Excerpt to read:
University of Tasmania, Australia

Degradable polymer film effects on soil water and solute dynamics

Clear, degradable polymer films (DPF) are being developed for a range of agricultural applications. The films are laid either in conjunction with or following sowing with the same machines used to lay conventional low density polyethylene (LDPE) film. The film acts like a glasshouse to ‘recycle’ water that is evaporated from soil or leaf surfaces back into the soil, to be used again. Furthermore, any rain that does fall, will runoff into the inter-row spaces approximately doubling the effective rainfall there. Measurements also show that the warm, humid conditions under the film increase decomposition of organic matter and the CO₂ released is trapped under the cover, elevating it to concentrations which are no longer limiting to plant growth. The films also increase temperatures, which could have a range of both positive (e.g. lessening frost risk) and negative (e.g. heat stress) effects. The impacts of the film, to recycle evapotranspirative losses and concentrate/divert rainfall across a paddock, constitute a fundamental transformation of the hydrological cycle and are likely to affect soil water dynamics in a number of ways. These hydrological responses will in turn have profound effects on a wide range of crop and soil management practices.

The objectives of this study are to:

1. Understand and quantify the effect of DPF on the spatial distribution and movement of soil water and (selected) solutes under a range of climate x crop x soil x polymer configuration combinations;
2. Incorporate the findings from 1) into existing process-based farming system simulation models.

The project is a partnership between CSIRO, CRC Polymers, Rural Development Services and the University of Tasmania, and will involve controlled environment studies and field trials in commercial crops in collaboration with industry partners.

Supervisors: Dr Tina Acuna, Dr Shane Broad, Dr Shaun Lisson (CSIRO)

Given material:
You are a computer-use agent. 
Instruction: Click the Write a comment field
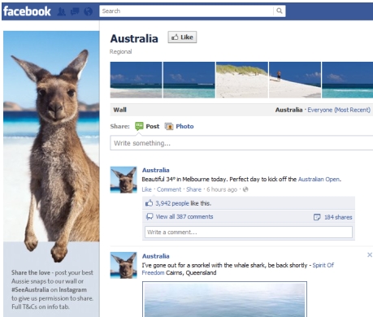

Task: Return the section of the passage on degradable polymer films from "The objectives of" up to and including "with industry partners.", copied word for word. The material comes from a different source than the passage on degradable polymer films.

Response to this task:
The objectives of this study are to:

1. Understand and quantify the effect of DPF on the spatial distribution and movement of soil water and (selected) solutes under a range of climate x crop x soil x polymer configuration combinations;
2. Incorporate the findings from 1) into existing process-based farming system simulation models.

The project is a partnership between CSIRO, CRC Polymers, Rural Development Services and the University of Tasmania, and will involve controlled environment studies and field trials in commercial crops in collaboration with industry partners.